EPA Employees Want To Put Protections Against Attacks On Science Into Their Union Contract

“We are looking to be the first union in the nation to have a scientific integrity article in our contract."

The EPA’s largest employee unions want a new kind of environmental protection: a contract that insulates agency science from political interference after enduring four years of attacks under former president Donald Trump.

“We are looking to be the first union in the nation to have a scientific integrity article in our contract,” Nicole Cantello, an EPA lawyer and union leader, told BuzzFeed News.

The American Federation of Government Employees Council 238 is a collection of 14 local unions representing 7,500 scientists, engineers, and other employees at the leading federal agency responsible for protecting the environment and human health. The union collective plans to introduce the package, which is still being finalized, at a bargaining session with management in June.

Union leaders say they want to protect workers from the type of attacks they experienced on their jobs during the Trump administration, from political interference to censorship.

Trump’s first EPA chief Scott Pruitt, who resigned amid a series of ethics scandals, questioned climate science, oversaw the takedown of the agency’s climate website, illegally overhauled the agency’s key outside advisory group, the Science Advisory Board, and encouraged oil executives to apply for top agency jobs. Under Pruitt, and then his successor, Andrew Wheeler, a former coal lobbyist, dozens of regulations protecting waterways and limiting the pollution of cars and trucks, coal-fired power plants, and more were weakened or axed entirely. By the end of Trump’s four-year term, EPA staffing levels were low and staff morale was even lower.

Now the Biden administration says it is shifting course to put science back at the center of EPA’s decision-making.

“Science is the heart of our work at EPA,” EPA Deputy Administrator Janet McCabe told BuzzFeed News. “Since day one of this administration, EPA has made science, data, and evidence the cornerstone of every policy decision we make at EPA and are committed to doing the same every day going forward.”
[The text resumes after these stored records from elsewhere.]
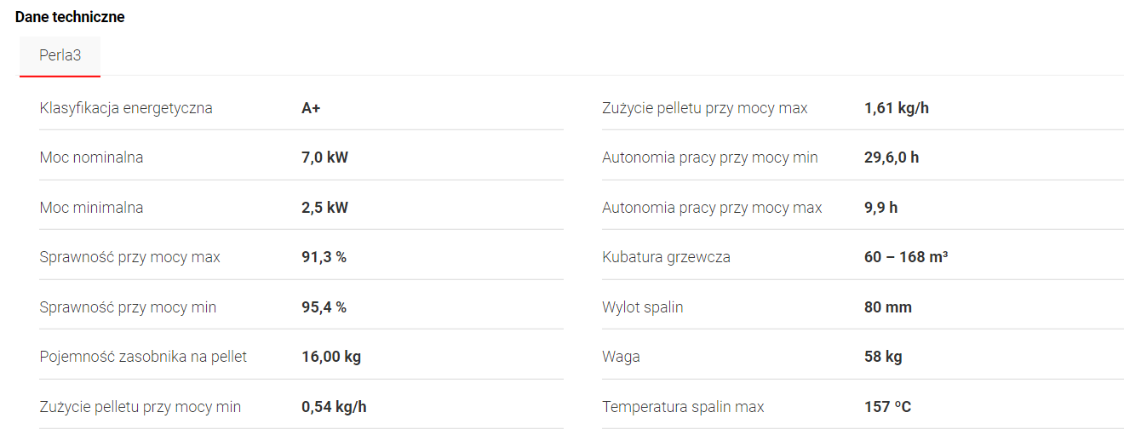The height and width of the screenshot is (441, 1124).
Task: Click the Moc nominalna label
Action: click(91, 158)
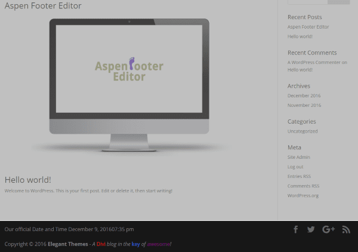The height and width of the screenshot is (252, 358).
Task: Open the Aspen Footer Editor post title
Action: point(43,6)
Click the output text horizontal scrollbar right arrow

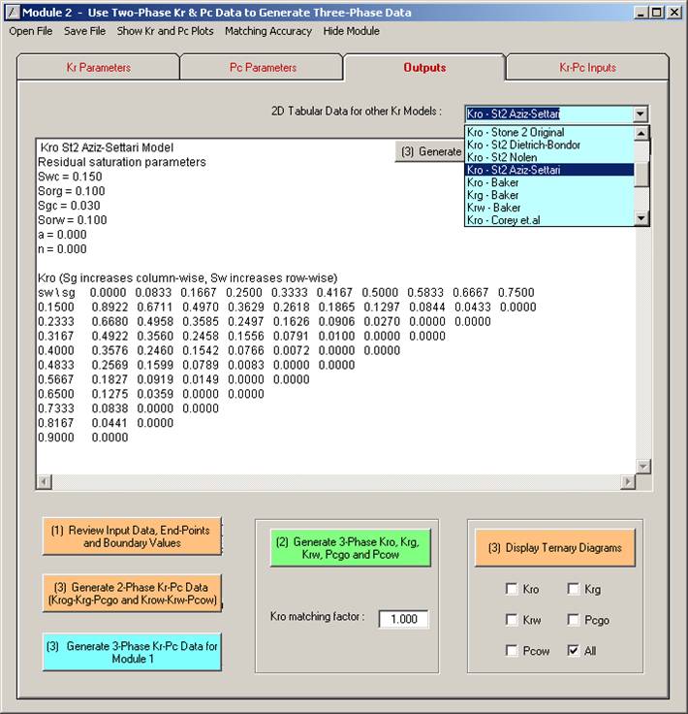(x=628, y=482)

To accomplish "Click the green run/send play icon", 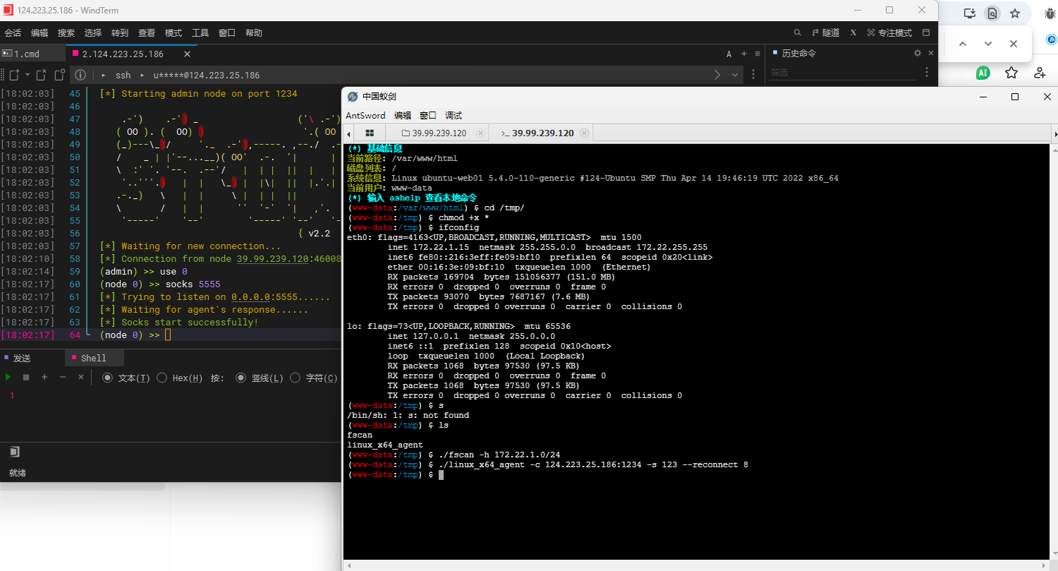I will 8,378.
The emphasis isn’t just on adding back protections that were lost, McCabe said, but developing new ones for the future. To this end, officials are working on an update to the agency’s scientific integrity policy and have highlighted bulking up this policy as part of the agency’s strategic plan through fiscal year 2026.

But for some staff, these efforts simply are not enough.
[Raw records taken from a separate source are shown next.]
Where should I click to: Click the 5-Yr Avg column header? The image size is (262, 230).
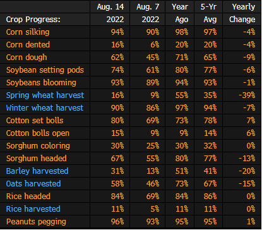(x=208, y=13)
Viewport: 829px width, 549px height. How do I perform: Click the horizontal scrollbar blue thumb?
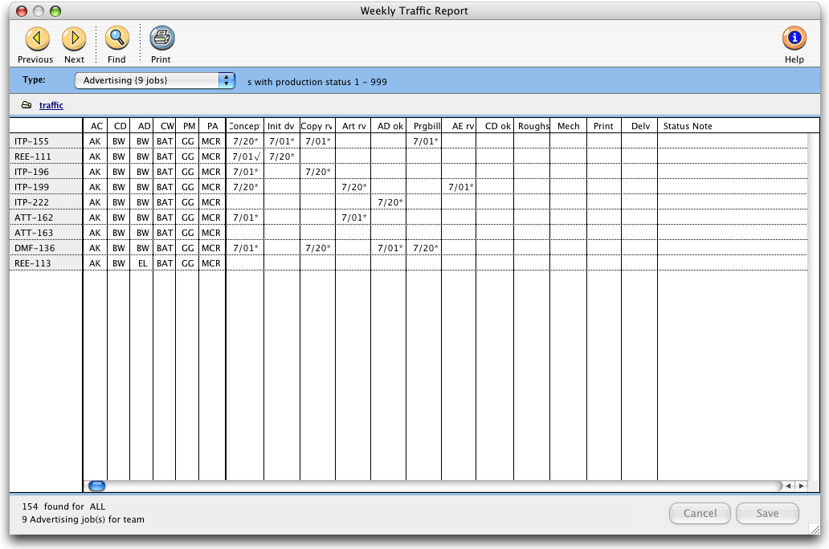97,486
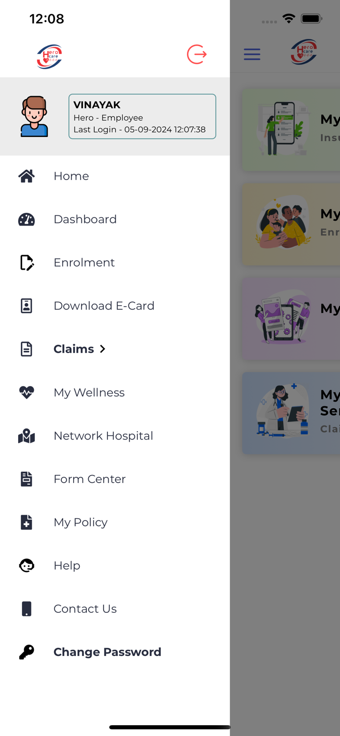Tap the Form Center icon
Screen dimensions: 340x736
26,479
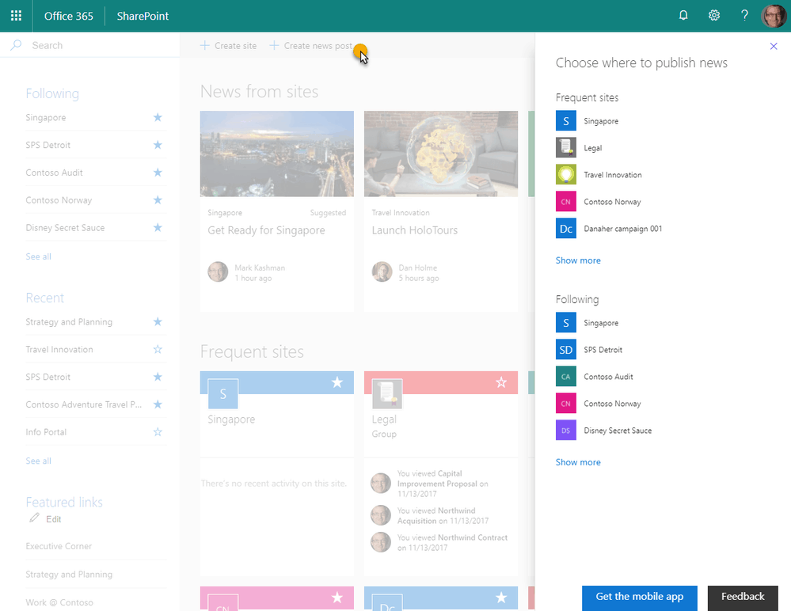Open the Feedback button

pyautogui.click(x=743, y=598)
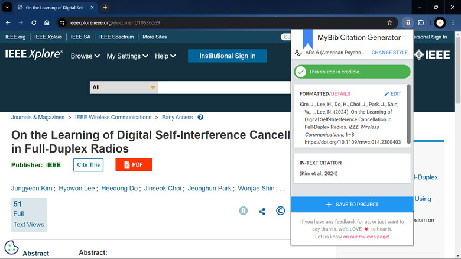Expand the My Settings dropdown menu
Image resolution: width=461 pixels, height=259 pixels.
[127, 56]
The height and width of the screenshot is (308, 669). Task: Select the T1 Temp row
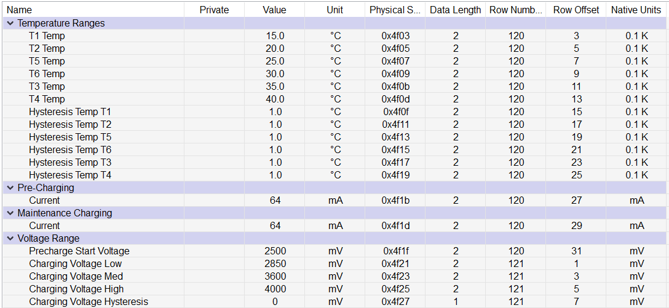click(47, 36)
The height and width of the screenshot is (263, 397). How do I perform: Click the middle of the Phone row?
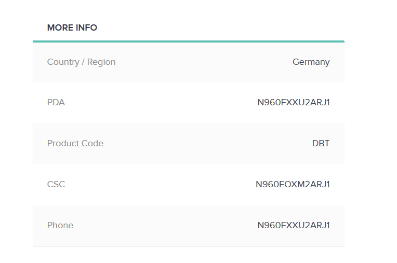pyautogui.click(x=189, y=225)
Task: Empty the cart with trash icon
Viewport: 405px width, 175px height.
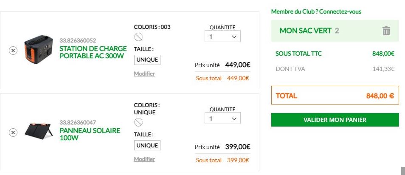Action: [386, 31]
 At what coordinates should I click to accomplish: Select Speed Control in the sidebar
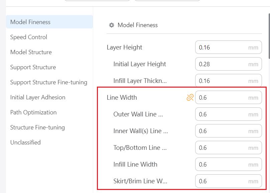(x=28, y=37)
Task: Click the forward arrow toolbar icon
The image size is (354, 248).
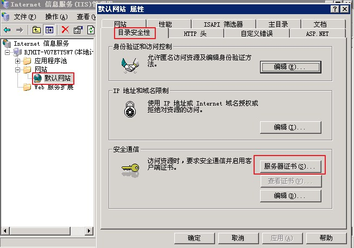Action: 20,30
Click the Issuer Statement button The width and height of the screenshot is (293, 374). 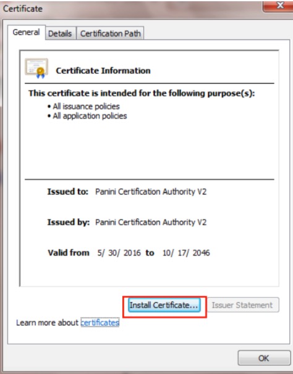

“I don’t think we’re there,” said Joyce Howell, who works in EPA’s enforcement office in Philadelphia and is AFGE Council 238’s executive vice president. “I actually think we have to be more cynical in putting in safeguards.”
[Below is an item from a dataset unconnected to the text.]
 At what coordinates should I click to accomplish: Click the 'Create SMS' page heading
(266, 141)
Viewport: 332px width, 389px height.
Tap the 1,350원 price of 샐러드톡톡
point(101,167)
Specifically, the Trump administration exposed how much damage could be done when the people at the very top are dismissive of science.

“I think the idea that relying on internal enforceability on scientific integrity is not going to work anymore,” Cantello said. “Because when you get an administration like we just had, that internal enforceability is going to fail.”

But Biden officials, she added, “still want to control the entire process.”

For Cantello and Howell, the solution is some form of outside accountability. They hope the union contract can do that, and they’re gearing up to bargain over it.

When asked about the unions’ plans, McCabe responded: “We look forward to engaging with the unions through the bargaining process.”